Entries for locating text and elements:
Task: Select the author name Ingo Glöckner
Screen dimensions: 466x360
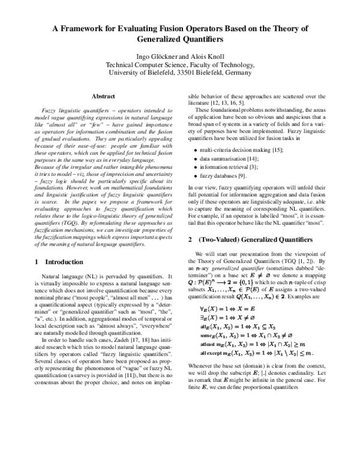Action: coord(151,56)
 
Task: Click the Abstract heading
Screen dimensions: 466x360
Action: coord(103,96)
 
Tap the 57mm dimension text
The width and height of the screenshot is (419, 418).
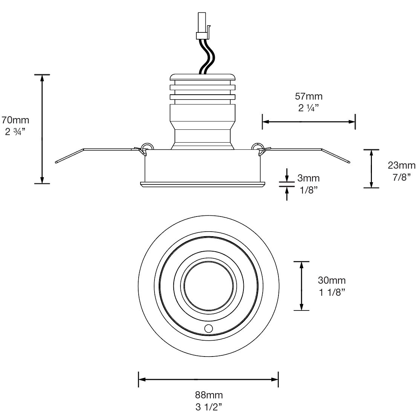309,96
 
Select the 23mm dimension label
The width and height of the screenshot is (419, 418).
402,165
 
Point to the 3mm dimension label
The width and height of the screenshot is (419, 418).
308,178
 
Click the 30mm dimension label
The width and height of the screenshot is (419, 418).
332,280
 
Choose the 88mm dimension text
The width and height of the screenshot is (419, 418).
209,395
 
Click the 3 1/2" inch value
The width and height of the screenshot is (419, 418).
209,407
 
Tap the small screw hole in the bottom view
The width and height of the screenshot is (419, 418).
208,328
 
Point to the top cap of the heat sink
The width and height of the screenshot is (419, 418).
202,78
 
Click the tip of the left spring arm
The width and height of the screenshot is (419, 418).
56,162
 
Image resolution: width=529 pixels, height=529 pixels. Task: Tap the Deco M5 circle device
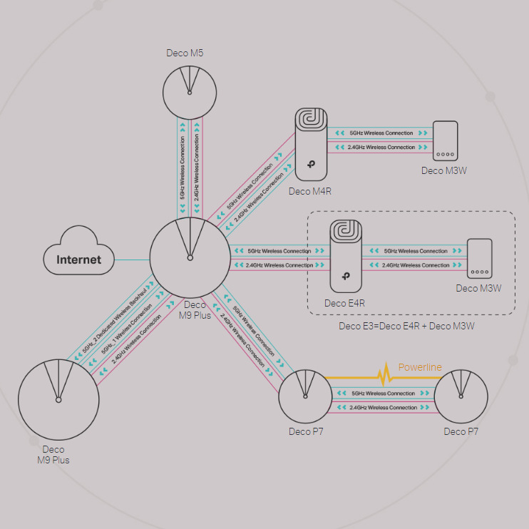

==

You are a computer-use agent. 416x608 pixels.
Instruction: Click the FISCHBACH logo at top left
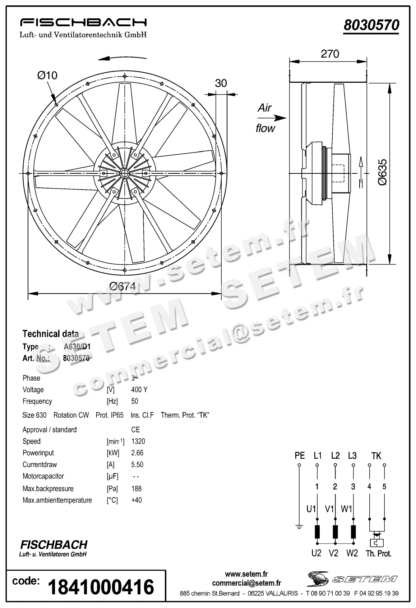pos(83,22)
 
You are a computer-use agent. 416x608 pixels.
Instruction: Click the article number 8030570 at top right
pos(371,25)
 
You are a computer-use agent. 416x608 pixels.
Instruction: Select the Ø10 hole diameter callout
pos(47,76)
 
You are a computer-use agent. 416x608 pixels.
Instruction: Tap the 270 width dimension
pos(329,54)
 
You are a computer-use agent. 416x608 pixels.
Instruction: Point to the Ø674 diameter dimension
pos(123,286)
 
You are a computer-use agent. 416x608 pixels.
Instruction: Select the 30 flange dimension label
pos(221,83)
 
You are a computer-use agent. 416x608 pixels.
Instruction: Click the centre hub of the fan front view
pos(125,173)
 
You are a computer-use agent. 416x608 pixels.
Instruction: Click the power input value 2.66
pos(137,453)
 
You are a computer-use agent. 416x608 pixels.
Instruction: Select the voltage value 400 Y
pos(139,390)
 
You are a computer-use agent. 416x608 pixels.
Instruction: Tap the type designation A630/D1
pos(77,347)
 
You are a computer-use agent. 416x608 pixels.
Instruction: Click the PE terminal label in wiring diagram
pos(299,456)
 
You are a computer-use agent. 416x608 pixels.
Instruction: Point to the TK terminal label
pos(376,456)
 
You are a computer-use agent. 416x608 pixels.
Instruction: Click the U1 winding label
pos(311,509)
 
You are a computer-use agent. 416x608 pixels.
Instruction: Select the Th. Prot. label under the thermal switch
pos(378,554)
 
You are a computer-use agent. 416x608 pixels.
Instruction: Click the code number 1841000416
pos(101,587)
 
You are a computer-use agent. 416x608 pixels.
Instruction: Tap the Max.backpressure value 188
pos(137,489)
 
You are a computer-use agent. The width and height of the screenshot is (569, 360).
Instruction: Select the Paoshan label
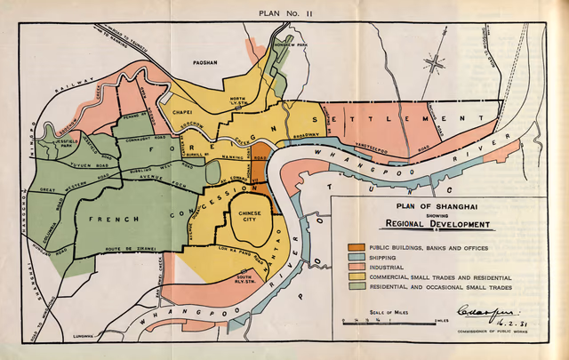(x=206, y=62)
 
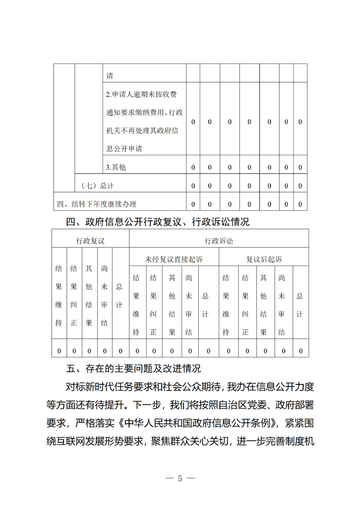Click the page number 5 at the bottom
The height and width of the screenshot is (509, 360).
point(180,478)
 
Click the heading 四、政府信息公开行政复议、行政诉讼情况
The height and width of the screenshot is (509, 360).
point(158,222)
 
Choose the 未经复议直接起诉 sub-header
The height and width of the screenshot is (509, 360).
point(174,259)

● GOAL
Copy out each line of the listing above that contains the word "diameter".

● RESPONSE
Instruction: Select the Ø10 hole diameter callout
Instruction: Point to the Ø674 diameter dimension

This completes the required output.